HOW TO COMPLETE THIS TASK: For each line in the records that contains "will", make a copy.

THE DATA:

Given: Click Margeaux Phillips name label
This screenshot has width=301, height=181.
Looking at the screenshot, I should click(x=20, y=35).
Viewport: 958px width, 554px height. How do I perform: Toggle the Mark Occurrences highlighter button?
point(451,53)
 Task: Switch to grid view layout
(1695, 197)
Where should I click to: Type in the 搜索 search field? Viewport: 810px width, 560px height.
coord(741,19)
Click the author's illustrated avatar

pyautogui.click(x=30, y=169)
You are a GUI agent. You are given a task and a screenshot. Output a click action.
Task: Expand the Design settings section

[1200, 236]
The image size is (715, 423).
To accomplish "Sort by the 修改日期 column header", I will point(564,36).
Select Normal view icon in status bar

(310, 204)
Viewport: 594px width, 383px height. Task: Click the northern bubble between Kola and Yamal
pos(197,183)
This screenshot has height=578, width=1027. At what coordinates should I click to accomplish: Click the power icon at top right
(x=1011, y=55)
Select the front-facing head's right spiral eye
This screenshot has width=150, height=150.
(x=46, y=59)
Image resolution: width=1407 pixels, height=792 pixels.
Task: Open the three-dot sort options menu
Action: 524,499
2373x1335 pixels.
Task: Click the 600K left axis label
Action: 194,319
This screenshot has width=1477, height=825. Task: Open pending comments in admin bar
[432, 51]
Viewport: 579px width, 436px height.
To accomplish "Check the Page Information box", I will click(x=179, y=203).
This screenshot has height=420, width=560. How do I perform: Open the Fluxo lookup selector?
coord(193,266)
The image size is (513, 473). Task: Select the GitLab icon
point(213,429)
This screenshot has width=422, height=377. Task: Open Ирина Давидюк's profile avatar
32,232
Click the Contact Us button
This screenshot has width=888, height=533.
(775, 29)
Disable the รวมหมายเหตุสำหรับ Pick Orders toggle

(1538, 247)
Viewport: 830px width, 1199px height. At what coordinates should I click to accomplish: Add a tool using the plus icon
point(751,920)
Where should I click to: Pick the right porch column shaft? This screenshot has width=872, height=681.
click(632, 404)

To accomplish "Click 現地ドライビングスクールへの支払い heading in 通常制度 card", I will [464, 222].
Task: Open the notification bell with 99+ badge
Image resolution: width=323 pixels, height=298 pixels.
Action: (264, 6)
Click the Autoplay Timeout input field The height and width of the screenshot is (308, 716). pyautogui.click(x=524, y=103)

TASK RESULT:
To accomplish "Sort by the 修改日期 column header", I will point(564,36).
To accomplish "Check the Page Information box", I will click(x=179, y=203).
To accomplish "Click 現地ドライビングスクールへの支払い heading in 通常制度 card", I will [464, 222].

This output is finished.